This long Labor Day weekend was one of food and family. Having my brother in town means another pair of hands in the kitchen! And what better opportunity to try my first curry and a peach dessert that have been burning the pixels on my pinterest board for months. First for the butter chicken. This particular recipe was specifically a slow cooker recipe but we made some adjustments and used my dutch oven instead.



We followed this recipe but browned the chicken first, adding it back at the end. And we also caramelized the onions and garlic before adding the the rest of the curry ingredients. And the 4 hours was shortened to about 45 minutes. Making my first curry was easier than expected but we did forget a key ingredient which was the cream that was supposed to be added at the end. As a result, our butter chicken was quite tomato-y but still good!

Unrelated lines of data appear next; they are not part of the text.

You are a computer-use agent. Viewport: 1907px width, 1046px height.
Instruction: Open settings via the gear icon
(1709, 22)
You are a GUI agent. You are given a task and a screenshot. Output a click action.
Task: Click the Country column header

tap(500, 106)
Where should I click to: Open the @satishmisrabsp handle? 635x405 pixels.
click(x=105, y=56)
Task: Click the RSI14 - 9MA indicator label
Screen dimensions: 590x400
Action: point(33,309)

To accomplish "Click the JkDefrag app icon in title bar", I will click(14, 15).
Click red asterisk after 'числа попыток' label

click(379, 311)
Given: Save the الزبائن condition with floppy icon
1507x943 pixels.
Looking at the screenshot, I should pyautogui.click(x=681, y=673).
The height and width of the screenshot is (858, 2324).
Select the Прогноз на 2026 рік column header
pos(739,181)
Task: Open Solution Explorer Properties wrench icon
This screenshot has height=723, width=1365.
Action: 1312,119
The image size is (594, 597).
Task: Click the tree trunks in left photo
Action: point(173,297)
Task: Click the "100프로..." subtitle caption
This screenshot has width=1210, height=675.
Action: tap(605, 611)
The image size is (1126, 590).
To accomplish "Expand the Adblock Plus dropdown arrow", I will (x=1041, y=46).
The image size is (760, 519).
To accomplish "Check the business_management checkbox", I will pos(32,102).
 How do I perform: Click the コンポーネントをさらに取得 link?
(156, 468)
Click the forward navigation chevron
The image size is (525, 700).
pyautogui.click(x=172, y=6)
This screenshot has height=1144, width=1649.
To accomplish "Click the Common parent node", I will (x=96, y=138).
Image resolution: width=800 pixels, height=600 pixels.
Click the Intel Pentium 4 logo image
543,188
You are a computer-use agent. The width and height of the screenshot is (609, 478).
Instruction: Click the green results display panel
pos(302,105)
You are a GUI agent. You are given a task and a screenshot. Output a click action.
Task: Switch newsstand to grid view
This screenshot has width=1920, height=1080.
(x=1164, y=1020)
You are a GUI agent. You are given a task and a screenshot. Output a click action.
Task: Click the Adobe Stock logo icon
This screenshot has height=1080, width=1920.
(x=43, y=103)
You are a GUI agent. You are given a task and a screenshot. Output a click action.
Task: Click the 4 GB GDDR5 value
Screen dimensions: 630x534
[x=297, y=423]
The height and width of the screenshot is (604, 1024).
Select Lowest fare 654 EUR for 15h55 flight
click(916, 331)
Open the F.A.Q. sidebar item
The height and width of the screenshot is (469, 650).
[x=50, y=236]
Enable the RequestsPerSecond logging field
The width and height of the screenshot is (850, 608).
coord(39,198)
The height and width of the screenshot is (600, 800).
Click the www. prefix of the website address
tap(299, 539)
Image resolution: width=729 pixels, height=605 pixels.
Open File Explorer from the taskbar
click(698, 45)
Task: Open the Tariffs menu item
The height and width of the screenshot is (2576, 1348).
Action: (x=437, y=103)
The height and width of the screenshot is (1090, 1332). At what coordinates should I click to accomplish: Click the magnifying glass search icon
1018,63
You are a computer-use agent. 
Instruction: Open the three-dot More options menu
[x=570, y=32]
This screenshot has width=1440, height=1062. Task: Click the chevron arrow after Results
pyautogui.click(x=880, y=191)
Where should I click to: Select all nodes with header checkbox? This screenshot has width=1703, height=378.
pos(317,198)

Now for the main event: Dessert! Behold my favorite dessert of the summer thus far: Broiled Peaches with Mascarpone and Rye Whiskey Caramel adapted from this recipe.


Amazingly good and so easy too. Broil the peaches in the oven (you could grill them too) until soft. Make the caramel in the meantime by melting sugar and water until a deep amber color. Add the cream in steadily and add a shot or so of rye whiskey and a dash of salt to finish. Dollop some mascarpone onto the cooked peach, and drizzle to your hearts content.


After you buy a container of mascarpone and make a jar of this caramel, what’s keeping you from making this every night? So dangerous.